Dogs, like humans, establish likes and dislikes early on in life.  In fact, they start establishing strong associations between 12 and 20 weeks old (the so-called “imprinting period”).   It’s during this time when most dogs’ working attitudes are established. What is “working attitude”?  Well, its just like it sounds – the attitude your dog has about working or training.

When you were in grade school, did you get up in the morning excited about school or do you hit the snooze alarm a dozen times before finally getting out of bed?  Well chances are, how you felt about going to school was largely based on the associations you had with school or what you thought the day might bring – spelling test, a bully on the bus – yikes, maybe I will hit that snooze button again!  Well, dogs are not cognitive thinkers like humans, they are associative thinkers and even dogs might not be so keen on school if every day they had a SPELLING TEST or were greeted by the NEIGHBORHOOD BULLY.

My point to all this is simple.  If school was about gym, lunch and recess many kids would start their day with big smiles on their faces, eager to head to school.  Was there ever a time that you enjoyed school?  Perhaps it was a great teacher who made learning fun?  Think about it.

As a professional dog trainer, I find so many clients are too quick to jump into a structured obedience program and use traditional corrections with their dog before taking the time to fill the glass with good positive experiences.  Sure I like an obedient dog as much as the next guy. But what I love more is a strong bond and connection with the other end of the leash.

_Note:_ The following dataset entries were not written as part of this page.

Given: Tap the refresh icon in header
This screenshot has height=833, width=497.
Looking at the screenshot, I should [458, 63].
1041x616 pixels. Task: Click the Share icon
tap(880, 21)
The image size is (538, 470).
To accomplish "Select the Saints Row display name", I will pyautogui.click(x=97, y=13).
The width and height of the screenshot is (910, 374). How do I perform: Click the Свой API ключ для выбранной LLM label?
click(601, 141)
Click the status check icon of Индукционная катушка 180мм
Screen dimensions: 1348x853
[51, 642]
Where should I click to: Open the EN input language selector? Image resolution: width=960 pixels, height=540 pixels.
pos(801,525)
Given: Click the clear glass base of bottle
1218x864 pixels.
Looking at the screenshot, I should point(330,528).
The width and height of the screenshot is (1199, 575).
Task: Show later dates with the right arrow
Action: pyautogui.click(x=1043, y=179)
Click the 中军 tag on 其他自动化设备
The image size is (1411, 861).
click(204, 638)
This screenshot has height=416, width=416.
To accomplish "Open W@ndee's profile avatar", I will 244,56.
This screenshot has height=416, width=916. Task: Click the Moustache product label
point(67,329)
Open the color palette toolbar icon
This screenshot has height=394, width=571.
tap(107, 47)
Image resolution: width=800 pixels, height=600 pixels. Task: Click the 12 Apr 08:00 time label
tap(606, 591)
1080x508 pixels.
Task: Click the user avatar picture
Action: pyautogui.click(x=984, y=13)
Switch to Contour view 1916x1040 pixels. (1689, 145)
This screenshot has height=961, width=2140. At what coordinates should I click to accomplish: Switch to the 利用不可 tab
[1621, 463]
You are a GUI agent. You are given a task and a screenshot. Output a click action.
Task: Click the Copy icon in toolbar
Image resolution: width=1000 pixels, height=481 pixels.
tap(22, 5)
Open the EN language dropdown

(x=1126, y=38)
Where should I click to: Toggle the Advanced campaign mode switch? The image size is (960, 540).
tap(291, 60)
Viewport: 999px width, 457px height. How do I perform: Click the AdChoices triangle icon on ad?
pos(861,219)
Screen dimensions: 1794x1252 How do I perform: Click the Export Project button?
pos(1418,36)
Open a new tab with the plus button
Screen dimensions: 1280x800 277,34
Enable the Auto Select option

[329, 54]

I have so drastically changed my young dog training program over the last several years.  My emphasis now is about one thing,  making it fun to learn! No, my standards have not change, what has changed is the methods I use each day to make regular positive deposits with that dog, instead of withdrawals.  It requires a whole lot of creativity and in the upcoming articles I will share some of the ways you can make your next training session fun — for both you and your future gun dog!